En fait c'est plus compliqué, disons que je
la supporte mal mais en même temps je la supporte très
bien et j'y trouve même je crois un bénéfice secret
et pervers. Je peux prendre prétexte de cet état précaire
pour ne rien chercher à changer dans notre relation, pour laisser
aller avec fatalisme, pas la peine de chercher à se parler, elle
est trop fragile, elle n'est pas en état d'aborder certains problèmes,
je risque de lui faire mal, etc... En réalité n'est ce
pas notre silence qui nous fait mal, à tous deux, depuis trop
longtemps? Nous avons si peur sans doute que nous préférons
encore tout ce qui le conforte à ce qui risquerait de le briser
Nous avions prévu de partir ensemble dès
le matin, de nous offrir un petit repas en terrasse quelquepart au bord
d'un quai, en amoureux si l'on peut dire. Et bien non, tout ça
tombait à l'eau. Je suis resté à la maison jusqu'en
début d'après-midi, histoire de voir si ça allait
aller mieux, si elle allait sortir un peu de sa passivité et
de son malaise, j'ai essayé de la convaincre doucement de se
bouger un peu, je lui ai proposé juste un ciné et une
petite ballade à pied si elle se sentait trop fatiguée
pour le reste. Quand elle a commencé à dire qu'elle allait
venir puisqu'il le fallait, qu'elle s'y sentait obligée par mon
insistance, là j'ai arrêté les frais, je lui ai
dit " repose toi ", sans doute pas sur un ton bien compatissant,
j'ai pris mon vélo et je suis parti.
J'ai filé vers la Villette, grande traversée
de Paris, arrivé là je n'ai pas eu envie de m'arrêter.
J'ai passé le périphérique, j'ai continué
le long du canal de l'Ourq.

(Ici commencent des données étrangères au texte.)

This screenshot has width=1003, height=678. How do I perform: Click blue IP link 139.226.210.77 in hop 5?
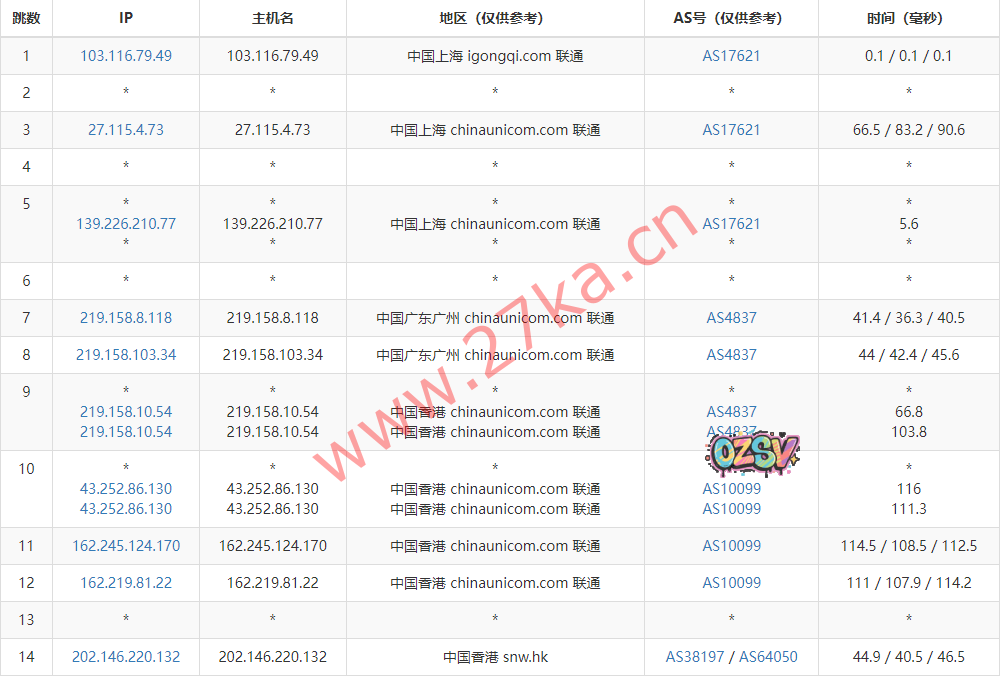point(126,224)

Cela faisait un moment que je n'étais
pas venu là, la dernière fois nous avions fait une rando
d'une grande journée jusqu'à Meaux, la traversée
au-delà de la Villette, avant de rejoindre la campagne, était
peu agréable, on traversait des zones d'entrepôts, on pédalait
sur de mauvais chemins de halage non aménagés, ce n'est
plus pareil, le cheminement cyclable est continu (même si parfois
c'est encore des pavés), les berges sont la plupart du temps
aménagées (même si c'est toujours au milieu des
friches industrielles et des emprises SNCF) et alors que nous n'avions
croisé que peu de monde, désormais il y a quantités
de cyclistes, des rollers, de promeneurs tout au long de l'itinéraire.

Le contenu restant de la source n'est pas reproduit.